TESTO FORNITO -
==*==
Dopo aver ammirato la mostra Aldo Fallai. Da Giorgio Armani al Rinascimento. Fotografie 1975-2013, non è possibile guardare la moda con gli stessi occhi. Sì, perché la moda, un po' come succede per la musica, ha sempre un tramite fra creatore e fruitore. Il concerto, come la sfilata o il catalogo, sono il risultato dell'interazione con un tramite, con la sua ideazione. Cosa da non sottovalutare, perché può succedere, nel passaggio dall'artista all'interprete, che vi sia un effetto positivo di risonanza o che, al contrario, il messaggio sia più o meno travisato.

Fallai, magicamente, mette in evidenza la bellezza di chi indossa l'abito, e lo spettatore, colpito dal magnetismo di chi è ritratto nella foto, è portato ad attribuire al vestito una gran parte dello status symbol che emana dalla persona fotografata. Uomini e donne, tutti trattati con grande rispetto, a uno a uno interpretati e interpreti. Inquadrature di sorprendente creatività, capaci di trasformare lo sfogliare del catalogo della mostra ne La Sfilata in assoluto, non legata alla stagione e all'anno di produzione.
==*==
RICHIESTA 1 -
Secondo il testo sulla mostra di Aldo Fallai, quali anni coprono le fotografie esposte?
Il testo sulla mostra di Aldo Fallai e le righe hanno origini diverse.

DATI REGISTRATI -
==*==
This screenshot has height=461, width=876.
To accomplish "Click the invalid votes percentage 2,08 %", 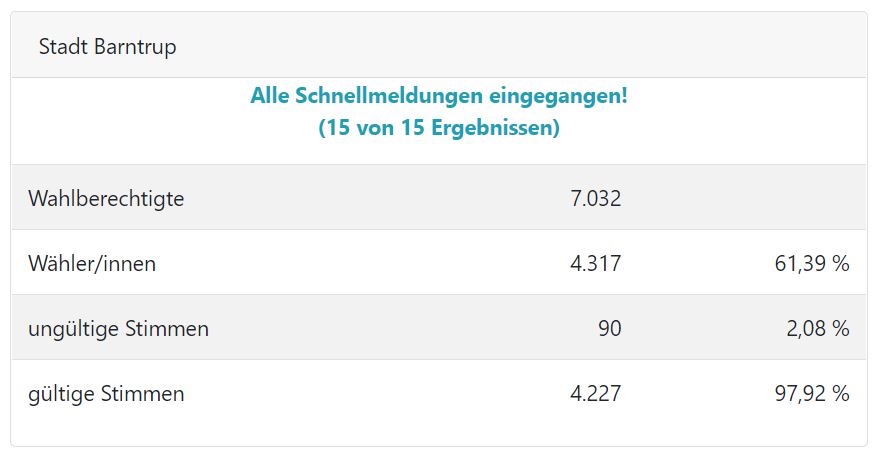I will (818, 329).
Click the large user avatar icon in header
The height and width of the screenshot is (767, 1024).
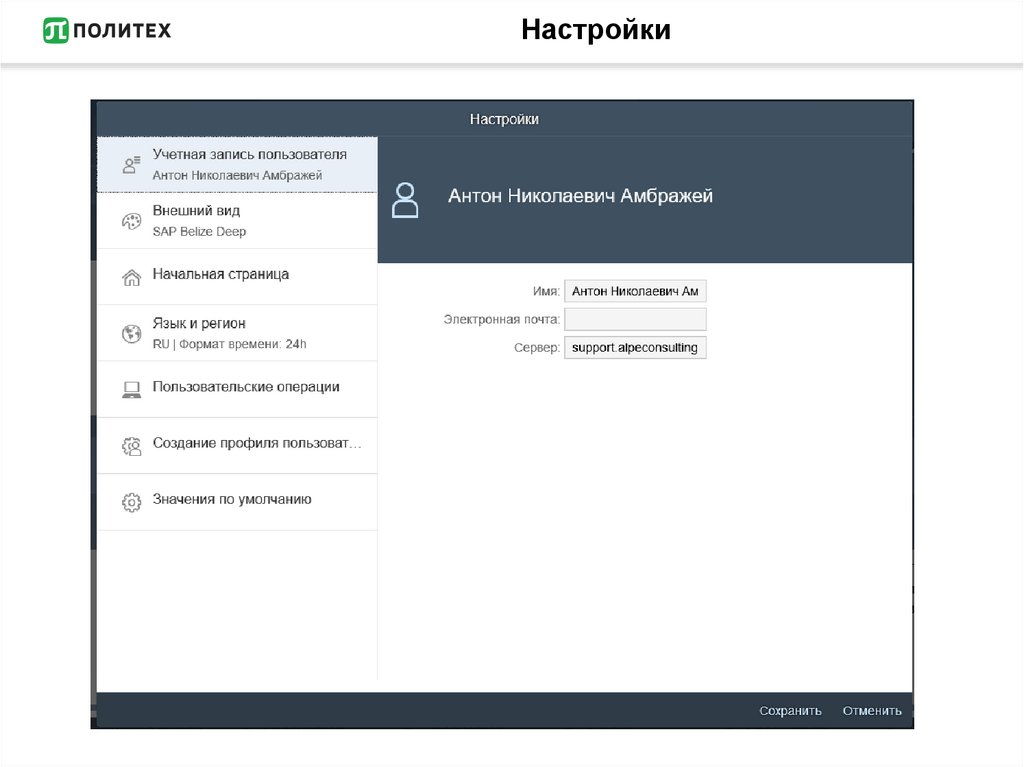coord(405,200)
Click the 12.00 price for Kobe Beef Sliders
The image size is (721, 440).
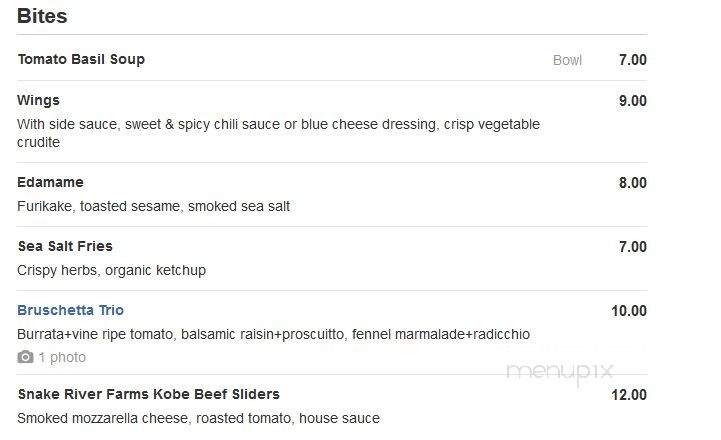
==*==
RICHIESTA 2 -
Estrai dalle righe, parola per parola, il tratto che va dalla riga con "Click the large user avatar icon in header" fino alla fine delle righe, estremi inclusi. Lascia fuori le immagini.

RISPOSTA COMPLETA 1 -
Dal 1975 al 2013.

RISPOSTA COMPLETA 2 -
Click the large user avatar icon in header
The height and width of the screenshot is (767, 1024).
coord(405,200)
Click the 12.00 price for Kobe Beef Sliders
The image size is (721, 440).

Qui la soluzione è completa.